Sure, millions of us have seen social media messaging and news reports about the importance of hand washing and social distancing. But there are no doubt millions more who’ve missed these attempts at education or maybe haven’t been convinced it’s that big of a deal. (Hopefully, news that actors Tom Hanks and Rita Wilson, along with NBA star Rudy Gobert, have the virus will help change those minds.) But imagine if big, marquee stars from TV, movies, music and sports teamed up to make a supersized public service announcement detailing exactly what average Americans could do to stay healthy and reduce the risk of transmitting the disease.
• Have George Clooney and Lizzo team up to demonstrate the best way to clean your hands, perhaps with some musical assistance. Maybe there’s even a “We are the World”-style song and video with a slew of big name artists.
• Howie Mandel and the Queer Eye guys could explain when it’s appropriate to wear a mask, and then how to glam up said mask.
• Bill Nye the Science Guy could break down in simple terms what it means to #FlattenTheCurve.
• And maybe Hanks and Wilson could tape a segment from Australia that helps viewers know how to spot the signs of COVID-19, the disease caused by the new coronavirus.

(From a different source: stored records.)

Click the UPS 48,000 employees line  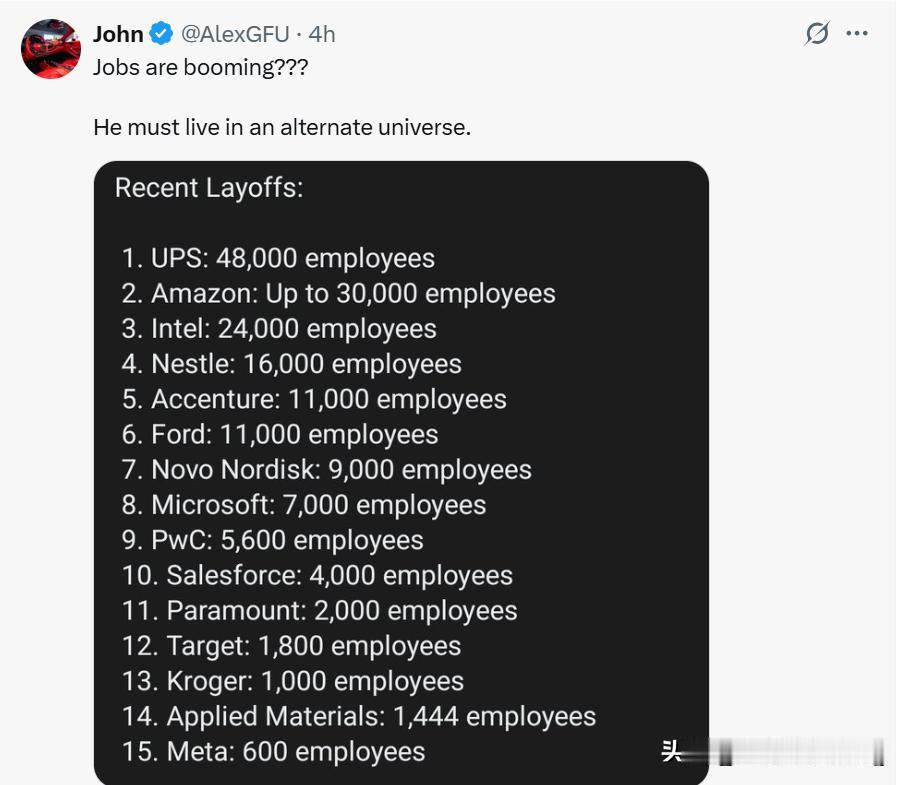coord(278,258)
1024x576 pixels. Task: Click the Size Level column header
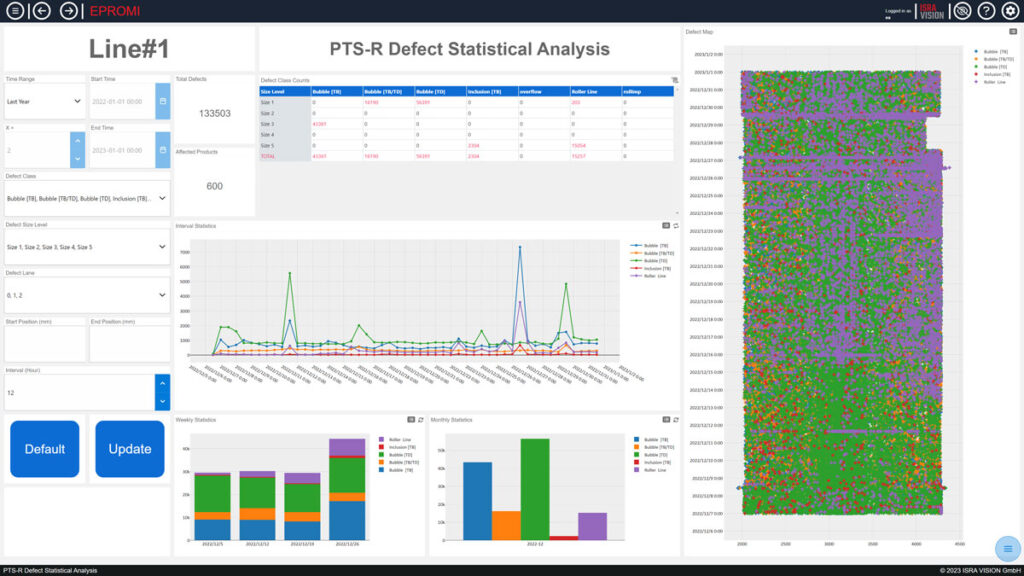284,91
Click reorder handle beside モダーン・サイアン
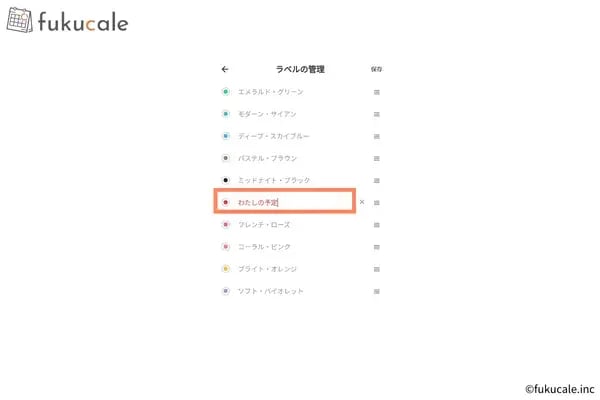The image size is (600, 400). [377, 114]
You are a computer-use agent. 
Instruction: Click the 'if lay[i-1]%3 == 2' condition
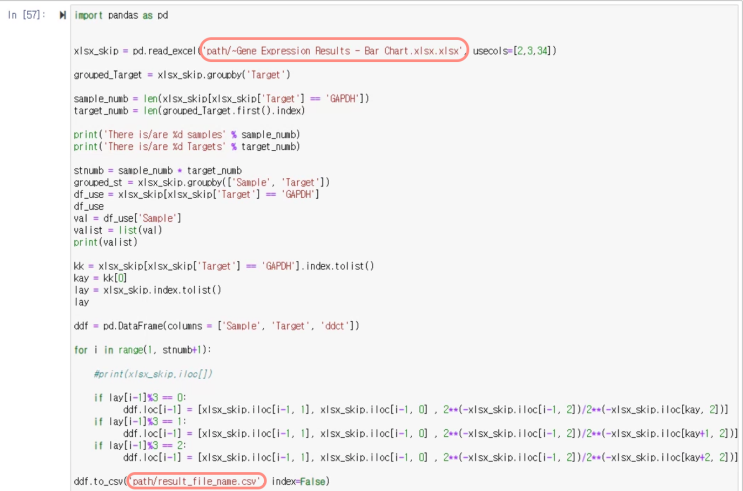pyautogui.click(x=140, y=446)
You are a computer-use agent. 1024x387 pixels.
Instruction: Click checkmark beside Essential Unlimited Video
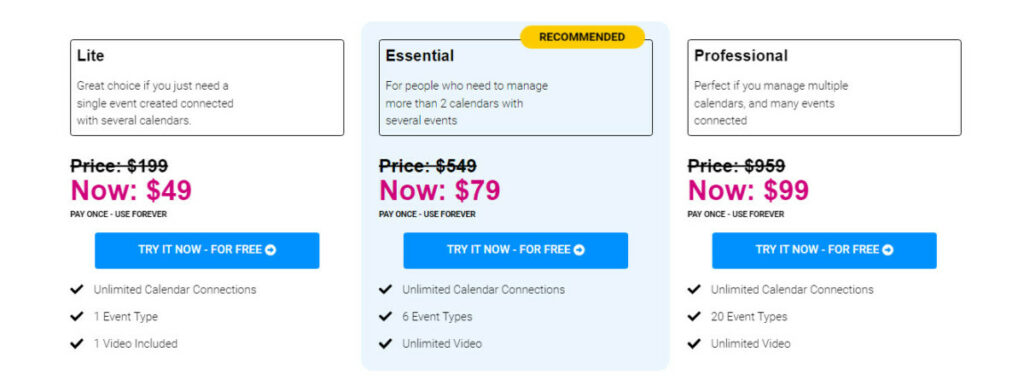point(385,343)
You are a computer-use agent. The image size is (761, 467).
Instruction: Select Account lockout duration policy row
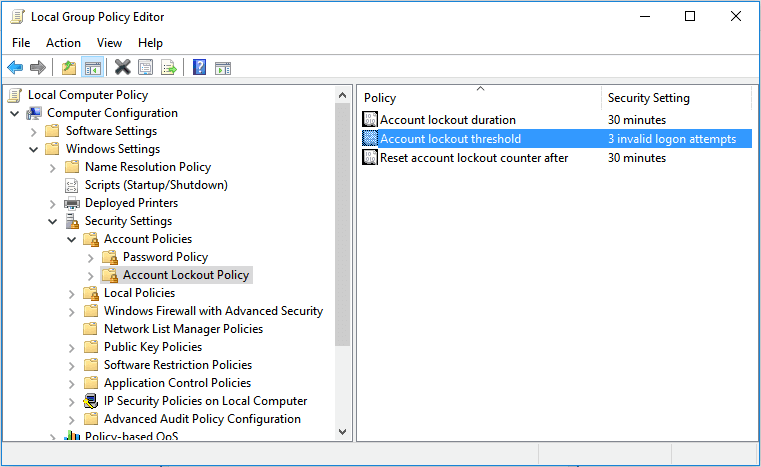tap(557, 119)
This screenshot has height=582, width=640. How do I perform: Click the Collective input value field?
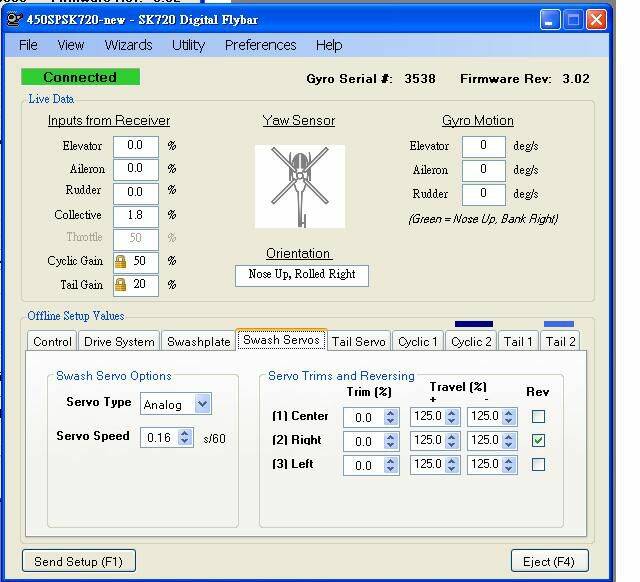[x=135, y=215]
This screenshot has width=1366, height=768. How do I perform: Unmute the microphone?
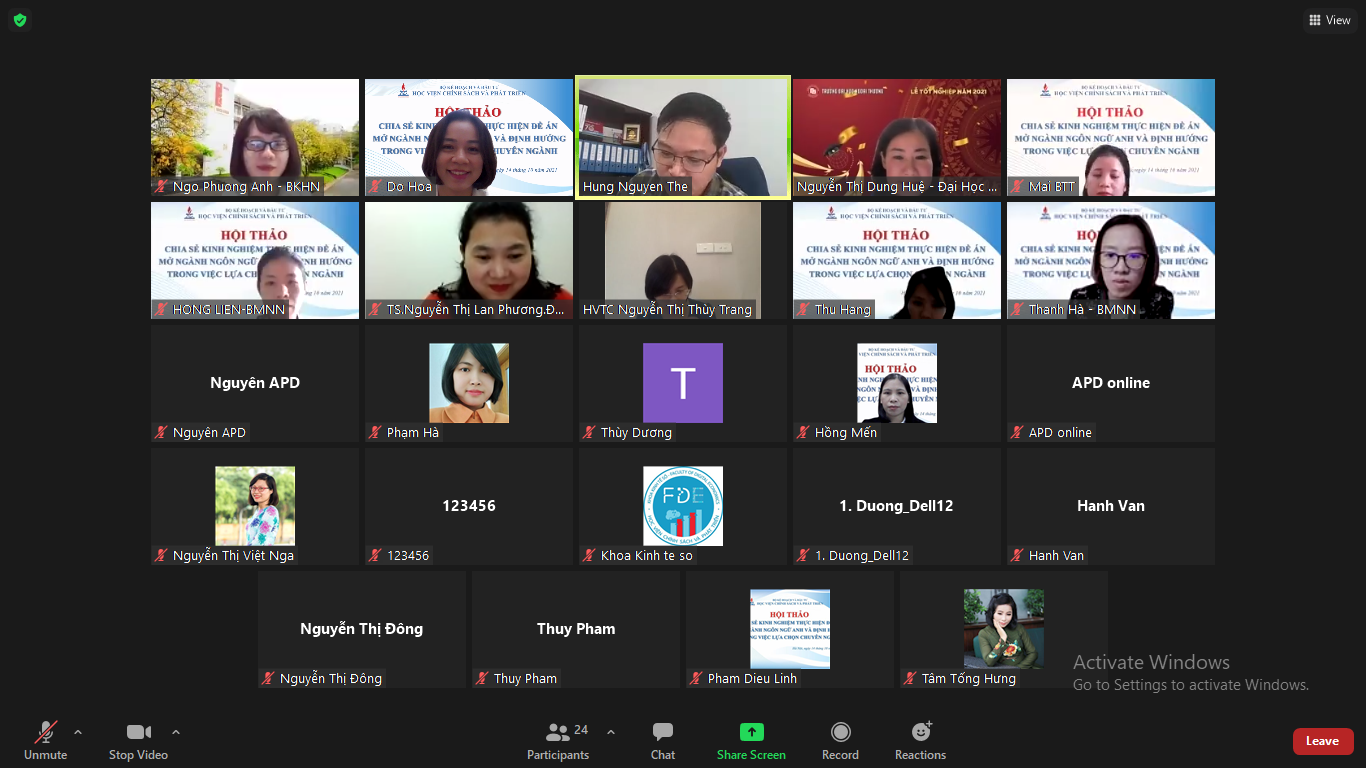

In past moments of crisis or natural disaster, the entertainment industry has played a key role helping bring economic relief to victims of tragedy. The post-9/11 concerts and telethons raised millions for those directly impacted by the terror attacks and helped with the overall healing process for the nation. Farm Aid, Comic Relief, and USA for Africa were incredibly effective late 20th century fundraisers fueled by starpower. Ditto the 1985 cover of “That’s What Friends are For” by Dionne Warwick, Elton John, Gladys Knight, and Stevie Wonder, which became the anthem of the push for more AIDS research and treatment options. But Hollywood shouldn’t wait until there are thousands of deaths or millions of economic casualties. It should be proactive, not reactive, coming together now to help in this battle.
How it get could done: The executives who oversee the big broadcast, cable, and streaming platforms have an important role to play in all this. Disney’s Bob Iger could pick up the phone today and get his peers at companies such as Netflix, Amazon, Apple, Comcast, Fox, and ViacomCBS to commit to airing some sort of mega-PSA. Imagine all of linear television airing such a special at the same time (much like the America: A Tribute to Heroes telethon after 9/11). And because so many younger audiences aren’t even watching regular TV anymore, what if streamers such as Netflix, Hulu, Amazon Prime Video, YouTube, Disney+, and Apple TV+ all committed to streaming the special for cord-cutters? Or even just released simple but entertaining hand-washing PSAs, pinning them at the top of their launch pages? These digital networks could put the power of their technology to work for the greater good by making sure the first thing subscribers saw on their home screen for a week was helpful, even necessary information.
One TV exec I respect a lot sounded a bit skeptical of this idea when I ran it by them, suggesting there’s nothing stopping individual networks from acting on their own to help educate audiences. Many already have through their news divisions — which is great! And as I noted at the start, social media is also an incredibly effective tool, perhaps far more potent than traditional TV with a portion of the populace. But this pandemic requires an all-hands approach: Every possible tool needs to be used to help prevent the worst case scenarios from playing out. Hollywood, particularly the TV business, should step up.
“Not much more to it than a one-day-at-a-time approach, no?”
— Tom Hanks, announcing his COVID-19 status via social media on Wednesday.